● **Stored data**
━━━━━━━━━━
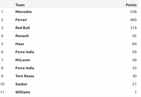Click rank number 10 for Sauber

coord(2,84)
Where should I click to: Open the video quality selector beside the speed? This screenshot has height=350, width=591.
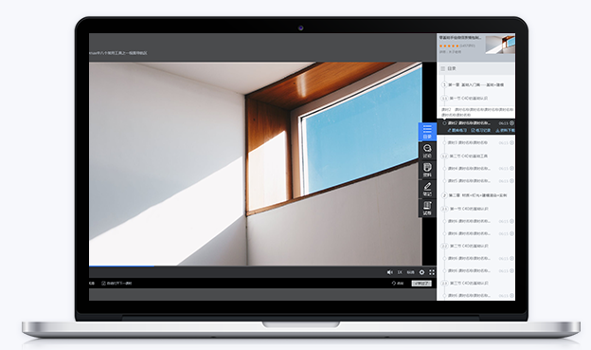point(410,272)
━━━━━━━━━━
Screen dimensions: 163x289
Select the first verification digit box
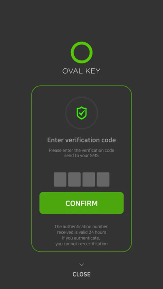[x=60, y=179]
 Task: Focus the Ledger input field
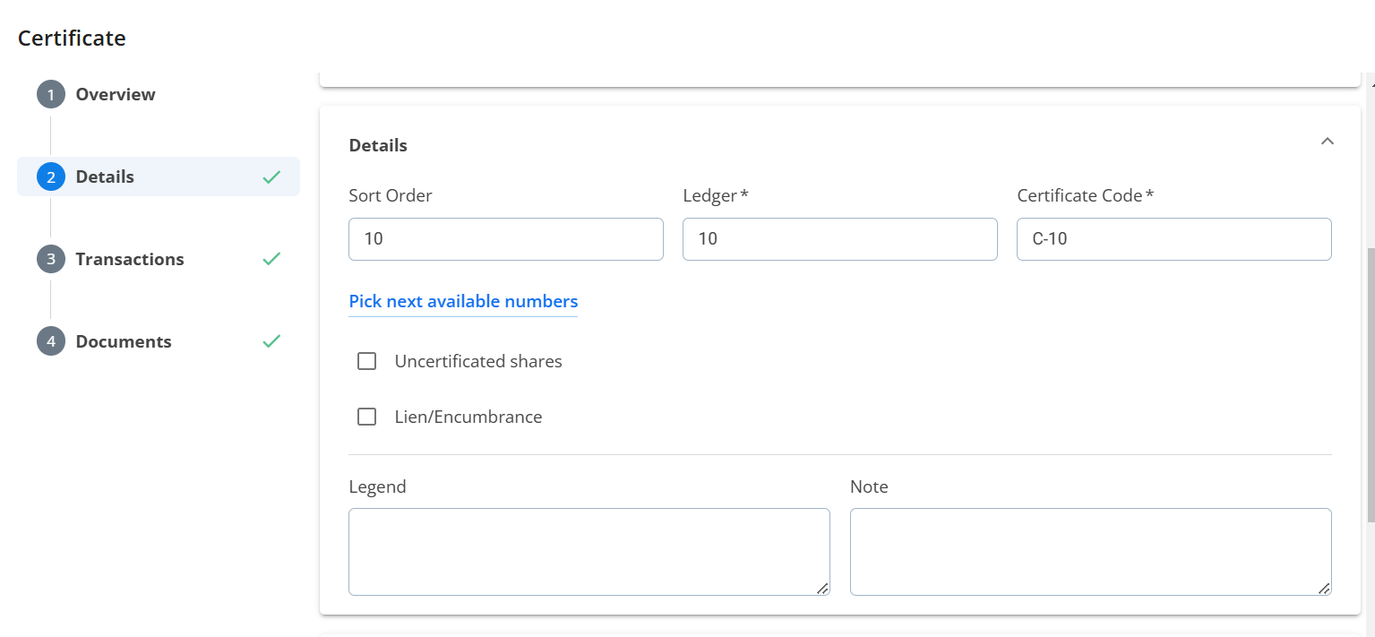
━━━━━━━━━━
● **About this task**
Starting at the line containing "Screen dimensions: 163x289" and finishing at the line containing "Task: Focus the Ledger input field", return those lines exactly as they appear above, without the pictures.

● **Answer for this exercise**
Screen dimensions: 163x289
Select the first verification digit box
[x=60, y=179]
 Task: Focus the Ledger input field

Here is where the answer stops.